Close to God - Psalm 84 Sermon, February Prayer Service

Mount Olive Lutheran Church / Pr. Ted A. Giese / Wednesday February 6th 2019: Season of Epiphany / Psalm 84 "Close to God"

          How lovely is Your dwelling place,

                   O LORD of hosts!

          My soul longs, yes, faints

                   for the courts of the LORD;

          my heart and flesh sing for joy

                   to the living God.


          Even the sparrow finds a home,

                   and the swallow a nest for herself,

                   where she may lay her young,

          at Your altars, O LORD of hosts,

                   my King and my God.

          Blessed are those who dwell in Your house,

                   ever singing Your praise!


          Blessed are those whose strength is in You,

                   in whose heart are the highways to Zion.

          As they go through the Valley of Baca

                   they make it a place of springs;

                   the early rain also covers it with pools.

          They go from strength to strength;

                   each one appears before God in Zion.


          O LORD God of hosts, hear my prayer;

                   give ear, O God of Jacob!

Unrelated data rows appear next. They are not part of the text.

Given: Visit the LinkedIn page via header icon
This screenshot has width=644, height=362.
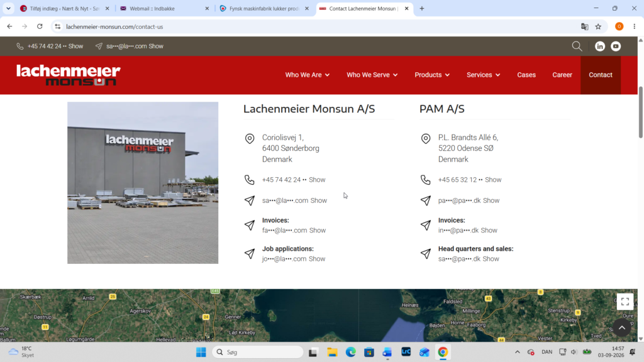Looking at the screenshot, I should [x=599, y=47].

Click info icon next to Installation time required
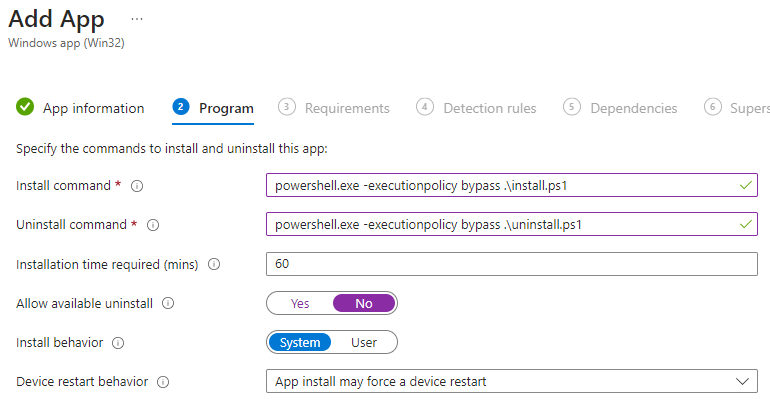(x=213, y=265)
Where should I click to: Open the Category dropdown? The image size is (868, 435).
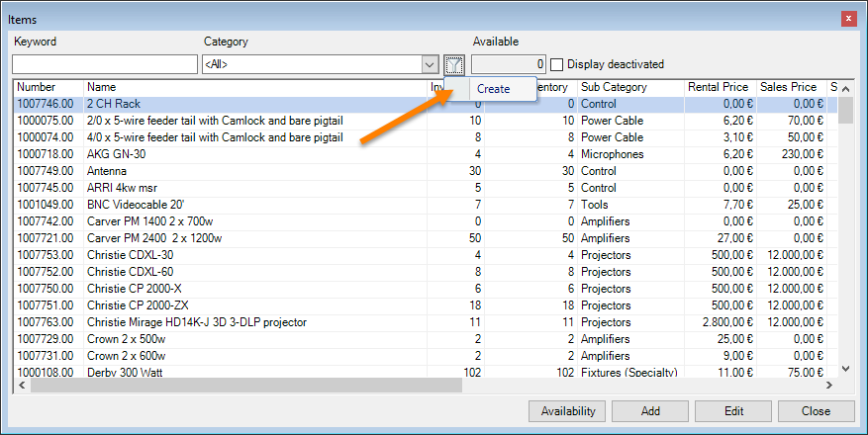[430, 64]
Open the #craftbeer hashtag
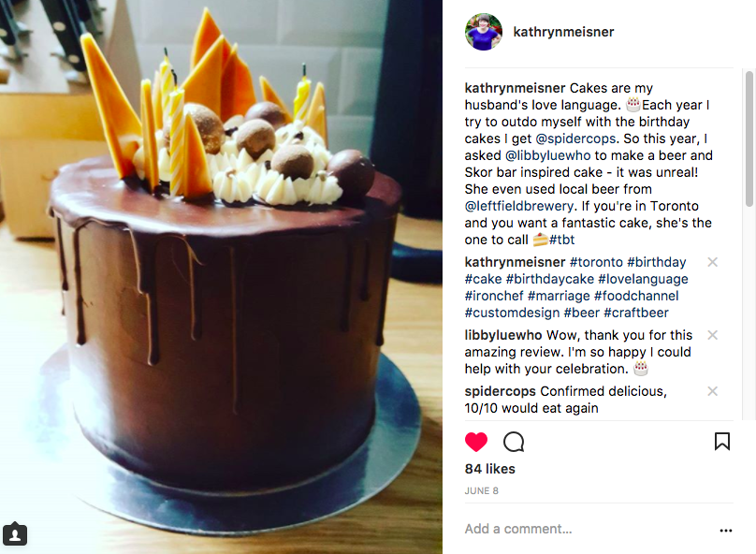This screenshot has width=756, height=554. point(636,313)
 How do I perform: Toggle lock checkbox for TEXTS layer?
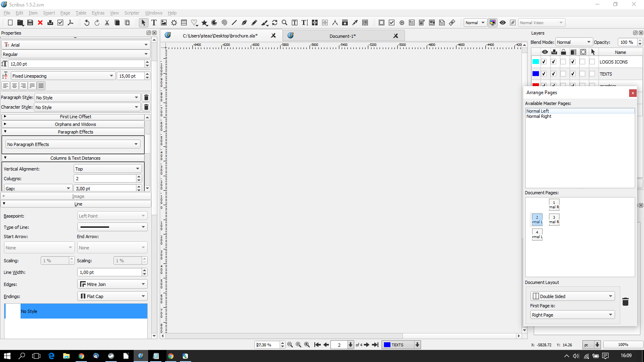click(x=563, y=74)
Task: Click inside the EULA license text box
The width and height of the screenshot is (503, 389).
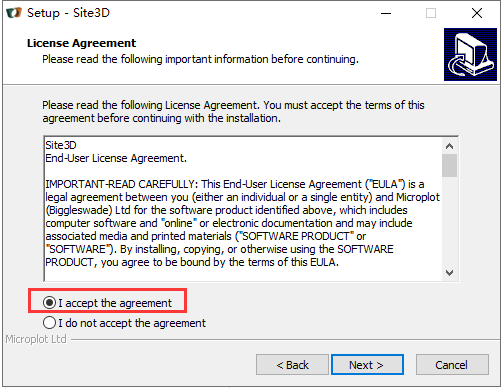Action: (243, 209)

          Behold our shield, O God;

                   look on the face of Your anointed!

          For a day in Your courts is better

                   than a thousand elsewhere.

          I would rather be a doorkeeper in the house of my God

                   than dwell in the tents of wickedness.

          For the LORD God is a Sun and Shield;

                   the LORD bestows favour and honour.

          No good thing does He withhold

                   from those who walk uprightly.

          O LORD of hosts,

                   blessed is the one who trusts in You! 

Let us pray: May the words of my mouth and the meditations of all our hearts be acceptable in Your sight O Lord. Amen.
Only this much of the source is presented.